**GIVEN INSTRUCTION**. Please rewrite every entry below, replacing "Where should I click to" with "Where do I click to" and leaving everything else unchanged.

**MATERIAL PROVIDED**.
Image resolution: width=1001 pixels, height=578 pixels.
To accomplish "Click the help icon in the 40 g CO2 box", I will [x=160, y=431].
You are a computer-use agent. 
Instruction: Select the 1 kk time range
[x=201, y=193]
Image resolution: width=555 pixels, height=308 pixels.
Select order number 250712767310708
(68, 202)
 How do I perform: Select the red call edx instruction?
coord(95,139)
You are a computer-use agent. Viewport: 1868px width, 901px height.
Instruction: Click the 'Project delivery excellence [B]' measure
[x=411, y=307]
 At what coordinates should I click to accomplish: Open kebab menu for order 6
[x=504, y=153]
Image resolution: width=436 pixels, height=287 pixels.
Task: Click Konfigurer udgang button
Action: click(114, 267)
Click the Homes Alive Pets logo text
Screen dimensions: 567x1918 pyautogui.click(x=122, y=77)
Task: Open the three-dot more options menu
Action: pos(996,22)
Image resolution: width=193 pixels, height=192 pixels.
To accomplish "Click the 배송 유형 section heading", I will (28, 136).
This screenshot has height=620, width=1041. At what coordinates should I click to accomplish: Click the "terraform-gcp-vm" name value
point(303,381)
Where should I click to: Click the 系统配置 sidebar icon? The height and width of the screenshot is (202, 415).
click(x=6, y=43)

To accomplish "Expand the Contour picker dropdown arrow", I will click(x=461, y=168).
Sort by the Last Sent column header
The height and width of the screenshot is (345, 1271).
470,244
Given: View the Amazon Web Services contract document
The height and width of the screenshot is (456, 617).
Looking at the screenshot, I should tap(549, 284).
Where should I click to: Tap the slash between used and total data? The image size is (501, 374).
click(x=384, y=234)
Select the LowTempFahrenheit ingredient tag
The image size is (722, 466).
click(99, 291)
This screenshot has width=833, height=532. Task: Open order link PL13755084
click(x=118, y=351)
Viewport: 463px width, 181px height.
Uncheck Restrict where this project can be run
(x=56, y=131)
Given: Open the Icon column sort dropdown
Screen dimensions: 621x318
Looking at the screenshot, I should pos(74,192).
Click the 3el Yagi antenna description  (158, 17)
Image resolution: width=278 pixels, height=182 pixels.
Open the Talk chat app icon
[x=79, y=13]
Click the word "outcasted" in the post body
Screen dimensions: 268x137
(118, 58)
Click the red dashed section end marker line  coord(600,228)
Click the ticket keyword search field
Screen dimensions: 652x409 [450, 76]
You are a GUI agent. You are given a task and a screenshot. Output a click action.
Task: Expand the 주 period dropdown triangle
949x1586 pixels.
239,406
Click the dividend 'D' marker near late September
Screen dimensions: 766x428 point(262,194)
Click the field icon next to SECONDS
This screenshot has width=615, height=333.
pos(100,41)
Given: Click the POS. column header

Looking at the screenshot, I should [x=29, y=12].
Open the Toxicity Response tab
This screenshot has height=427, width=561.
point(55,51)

**EXERCISE RESPONSE**.
Image resolution: width=1001 pixels, height=578 pixels.
To accomplish "Click the help icon in the 40 g CO2 box", I will [x=160, y=431].
You are a computer-use agent. 
Instruction: Select the 1 kk time range
[x=201, y=193]
Image resolution: width=555 pixels, height=308 pixels.
Select order number 250712767310708
(68, 202)
 How do I perform: Select the red call edx instruction?
coord(95,139)
You are a computer-use agent. Viewport: 1868px width, 901px height.
Instruction: Click the 'Project delivery excellence [B]' measure
[x=411, y=307]
 At what coordinates should I click to accomplish: Open kebab menu for order 6
[x=504, y=153]
Image resolution: width=436 pixels, height=287 pixels.
Task: Click Konfigurer udgang button
Action: click(114, 267)
Click the Homes Alive Pets logo text
Screen dimensions: 567x1918 pyautogui.click(x=122, y=77)
Task: Open the three-dot more options menu
Action: pos(996,22)
Image resolution: width=193 pixels, height=192 pixels.
To accomplish "Click the 배송 유형 section heading", I will (28, 136).
This screenshot has height=620, width=1041. At what coordinates should I click to accomplish: Click the "terraform-gcp-vm" name value
point(303,381)
Where do I click to: Click the 系统配置 sidebar icon? The height and width of the screenshot is (202, 415).
click(x=6, y=43)

To accomplish "Expand the Contour picker dropdown arrow", I will click(x=461, y=168).
Sort by the Last Sent column header
The height and width of the screenshot is (345, 1271).
470,244
Given: View the Amazon Web Services contract document
The height and width of the screenshot is (456, 617).
Looking at the screenshot, I should tap(549, 284).
Where do I click to: Tap the slash between used and total data? The image size is (501, 374).
click(x=384, y=234)
Select the LowTempFahrenheit ingredient tag
The image size is (722, 466).
click(99, 291)
This screenshot has width=833, height=532. Task: Open order link PL13755084
click(x=118, y=351)
Viewport: 463px width, 181px height.
Uncheck Restrict where this project can be run
(x=56, y=131)
Given: Open the Icon column sort dropdown
Screen dimensions: 621x318
Looking at the screenshot, I should pos(74,192).
Click the 3el Yagi antenna description  (158, 17)
Image resolution: width=278 pixels, height=182 pixels.
Open the Talk chat app icon
[x=79, y=13]
Click the word "outcasted" in the post body
Screen dimensions: 268x137
(118, 58)
Click the red dashed section end marker line  coord(600,228)
Click the ticket keyword search field
Screen dimensions: 652x409 [450, 76]
You are a GUI agent. You are given a task and a screenshot. Output a click action.
Task: Expand the 주 period dropdown triangle
949x1586 pixels.
239,406
Click the dividend 'D' marker near late September
Screen dimensions: 766x428 point(262,194)
Click the field icon next to SECONDS
This screenshot has width=615, height=333.
pos(100,41)
Given: Click the POS. column header

Looking at the screenshot, I should [x=29, y=12].
Open the Toxicity Response tab
This screenshot has height=427, width=561.
point(55,51)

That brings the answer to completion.